Language injections for controlling syntax highlighting in string literals #3952

EmilStenstrom · 2022-12-24T21:26:58Z

EmilStenstrom
Dec 24, 2022

⚠️ Indicate you want this by adding a 👍 by clicking the emoji icon at the end of this issue

I think it would be very useful to have a way to have syntax highlighting for other languages inside of a python file. Much like <style> tags with CSS inside a html file gets the correct syntax.

Example:

class Calendar(component.Component):
   template_string = '<span class="calendar"></span>'
   css_string = '.calendar { background: pink }'
   js_string = 'document.getElementsByClassName("calendar)[0].onclick = function() { alert("click!") }'

Since there's no highlighting of the strings, it's very easy to miss the missing quote in js_string.

WAYS OF SOLVING THIS

A magical comment
PyCharm has this built in, so you can either manually mark a block as another language, or use the magical "# language=html" comment to mark the next string as a foreign language.
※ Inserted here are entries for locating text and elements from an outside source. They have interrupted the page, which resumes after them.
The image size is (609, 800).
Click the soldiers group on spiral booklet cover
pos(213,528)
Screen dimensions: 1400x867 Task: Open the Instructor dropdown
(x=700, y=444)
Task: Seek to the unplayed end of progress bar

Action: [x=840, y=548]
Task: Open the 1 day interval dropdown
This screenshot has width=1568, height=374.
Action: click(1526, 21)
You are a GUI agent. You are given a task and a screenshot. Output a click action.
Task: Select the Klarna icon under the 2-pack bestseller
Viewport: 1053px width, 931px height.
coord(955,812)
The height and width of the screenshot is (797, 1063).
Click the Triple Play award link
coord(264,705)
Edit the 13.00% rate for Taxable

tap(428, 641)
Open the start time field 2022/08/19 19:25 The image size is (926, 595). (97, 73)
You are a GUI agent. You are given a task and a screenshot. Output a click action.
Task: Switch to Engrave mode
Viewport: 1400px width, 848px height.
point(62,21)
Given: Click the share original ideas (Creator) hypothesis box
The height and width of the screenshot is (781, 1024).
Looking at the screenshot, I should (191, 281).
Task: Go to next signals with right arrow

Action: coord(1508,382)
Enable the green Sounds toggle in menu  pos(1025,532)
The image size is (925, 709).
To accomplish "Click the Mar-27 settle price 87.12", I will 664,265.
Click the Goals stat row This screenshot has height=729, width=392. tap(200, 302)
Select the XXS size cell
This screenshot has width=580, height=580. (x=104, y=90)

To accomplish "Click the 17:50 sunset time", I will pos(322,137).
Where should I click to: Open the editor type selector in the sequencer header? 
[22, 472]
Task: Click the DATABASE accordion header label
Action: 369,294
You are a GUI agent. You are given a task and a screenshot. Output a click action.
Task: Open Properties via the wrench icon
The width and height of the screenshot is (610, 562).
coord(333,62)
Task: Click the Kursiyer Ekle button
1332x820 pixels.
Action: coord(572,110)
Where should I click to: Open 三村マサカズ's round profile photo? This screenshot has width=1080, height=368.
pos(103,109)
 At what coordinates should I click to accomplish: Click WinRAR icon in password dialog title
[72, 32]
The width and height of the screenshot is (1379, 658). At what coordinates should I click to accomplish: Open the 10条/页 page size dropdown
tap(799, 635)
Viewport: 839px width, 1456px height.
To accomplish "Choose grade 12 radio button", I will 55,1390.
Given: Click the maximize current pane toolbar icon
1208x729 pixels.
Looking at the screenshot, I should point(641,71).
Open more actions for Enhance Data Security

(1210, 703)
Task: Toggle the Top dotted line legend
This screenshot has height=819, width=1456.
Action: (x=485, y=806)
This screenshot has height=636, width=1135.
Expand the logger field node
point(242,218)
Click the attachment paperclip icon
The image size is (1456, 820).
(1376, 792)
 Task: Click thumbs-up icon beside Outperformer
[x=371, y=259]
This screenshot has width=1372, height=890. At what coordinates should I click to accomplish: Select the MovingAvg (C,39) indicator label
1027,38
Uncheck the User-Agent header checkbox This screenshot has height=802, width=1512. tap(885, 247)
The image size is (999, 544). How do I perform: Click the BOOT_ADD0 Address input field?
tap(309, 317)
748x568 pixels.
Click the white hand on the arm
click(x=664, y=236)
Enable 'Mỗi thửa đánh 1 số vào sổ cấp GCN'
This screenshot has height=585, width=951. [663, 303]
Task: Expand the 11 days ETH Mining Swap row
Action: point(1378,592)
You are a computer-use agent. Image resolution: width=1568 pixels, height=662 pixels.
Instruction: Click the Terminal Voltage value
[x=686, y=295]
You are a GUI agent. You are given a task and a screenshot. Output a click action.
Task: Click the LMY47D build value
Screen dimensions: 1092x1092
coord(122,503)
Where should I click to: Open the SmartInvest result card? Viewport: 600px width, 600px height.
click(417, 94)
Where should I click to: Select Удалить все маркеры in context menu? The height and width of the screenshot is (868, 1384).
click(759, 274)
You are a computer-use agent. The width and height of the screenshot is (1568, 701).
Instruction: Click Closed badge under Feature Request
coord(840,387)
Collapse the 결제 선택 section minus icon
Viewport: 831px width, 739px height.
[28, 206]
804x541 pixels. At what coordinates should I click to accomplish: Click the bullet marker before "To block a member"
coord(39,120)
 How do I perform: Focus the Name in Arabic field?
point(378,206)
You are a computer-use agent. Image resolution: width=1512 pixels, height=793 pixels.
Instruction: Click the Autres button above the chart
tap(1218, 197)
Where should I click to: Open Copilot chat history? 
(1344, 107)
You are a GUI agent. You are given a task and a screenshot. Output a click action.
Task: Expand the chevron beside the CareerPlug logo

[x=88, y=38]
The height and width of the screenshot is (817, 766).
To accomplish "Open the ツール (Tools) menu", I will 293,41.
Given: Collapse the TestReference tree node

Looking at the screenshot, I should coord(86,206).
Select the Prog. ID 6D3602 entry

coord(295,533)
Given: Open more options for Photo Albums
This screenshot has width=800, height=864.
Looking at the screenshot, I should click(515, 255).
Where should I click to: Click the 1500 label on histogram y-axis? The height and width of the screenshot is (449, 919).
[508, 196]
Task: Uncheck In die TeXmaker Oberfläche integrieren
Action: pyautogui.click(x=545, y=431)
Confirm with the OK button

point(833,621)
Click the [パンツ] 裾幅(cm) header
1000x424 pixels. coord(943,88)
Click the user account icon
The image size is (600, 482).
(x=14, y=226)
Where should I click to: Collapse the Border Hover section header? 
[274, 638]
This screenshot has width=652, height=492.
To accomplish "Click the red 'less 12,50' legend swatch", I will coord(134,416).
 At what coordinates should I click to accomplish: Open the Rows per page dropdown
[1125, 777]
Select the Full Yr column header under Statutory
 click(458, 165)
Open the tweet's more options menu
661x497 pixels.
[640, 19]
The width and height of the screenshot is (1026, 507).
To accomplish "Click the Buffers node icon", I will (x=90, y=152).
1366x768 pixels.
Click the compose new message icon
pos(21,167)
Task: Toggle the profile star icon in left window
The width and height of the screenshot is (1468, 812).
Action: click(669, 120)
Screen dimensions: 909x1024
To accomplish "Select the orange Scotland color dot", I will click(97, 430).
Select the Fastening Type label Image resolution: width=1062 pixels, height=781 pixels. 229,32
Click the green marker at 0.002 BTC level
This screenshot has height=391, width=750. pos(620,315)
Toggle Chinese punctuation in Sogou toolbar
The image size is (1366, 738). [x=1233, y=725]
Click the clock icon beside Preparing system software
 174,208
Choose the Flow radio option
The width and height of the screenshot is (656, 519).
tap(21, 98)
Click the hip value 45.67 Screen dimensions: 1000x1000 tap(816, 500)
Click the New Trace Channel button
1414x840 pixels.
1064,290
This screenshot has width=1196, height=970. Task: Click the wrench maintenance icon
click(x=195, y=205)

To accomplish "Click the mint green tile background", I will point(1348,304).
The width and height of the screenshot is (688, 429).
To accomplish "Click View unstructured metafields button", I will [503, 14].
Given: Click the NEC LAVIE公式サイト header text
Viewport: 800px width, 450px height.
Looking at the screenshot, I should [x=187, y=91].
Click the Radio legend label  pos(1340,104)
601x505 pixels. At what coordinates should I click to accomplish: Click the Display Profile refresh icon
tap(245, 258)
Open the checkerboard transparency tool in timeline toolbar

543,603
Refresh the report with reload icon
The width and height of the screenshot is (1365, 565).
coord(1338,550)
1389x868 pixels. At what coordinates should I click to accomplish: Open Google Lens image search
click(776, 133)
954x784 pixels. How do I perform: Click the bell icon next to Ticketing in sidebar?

class Calendar(component.Component):
   # language=html
   template_string = '<span class="calendar"></span>'
   # language=css
   css_string = '.calendar { background: pink }'
   # language=js
   js_string = 'document.getElementsByClassName("calendar)[0].onclick = function() { alert("click!") }'

I don't quite like the syntax of this, but it solves the problem, and would make two editors in sync around this.

Tag-strings

Tag-strings is an idea for a new python language feature that allows you to write:

class Calendar(component.Component):
   template_string = html'<span class="calendar"></span>'
   css_string = css'.calendar { background: pink }'
   js_string = js'document.getElementsByClassName("calendar)[0].onclick = function() { alert("click!") }'

This might sound sound crazy, but there is some working python fork by Jim Baker and Guido that explores this. The rationale for this feature is not explicitly syntax highlighting, but this is such a nice API, that I think it would fit very well with syntax highlighting too.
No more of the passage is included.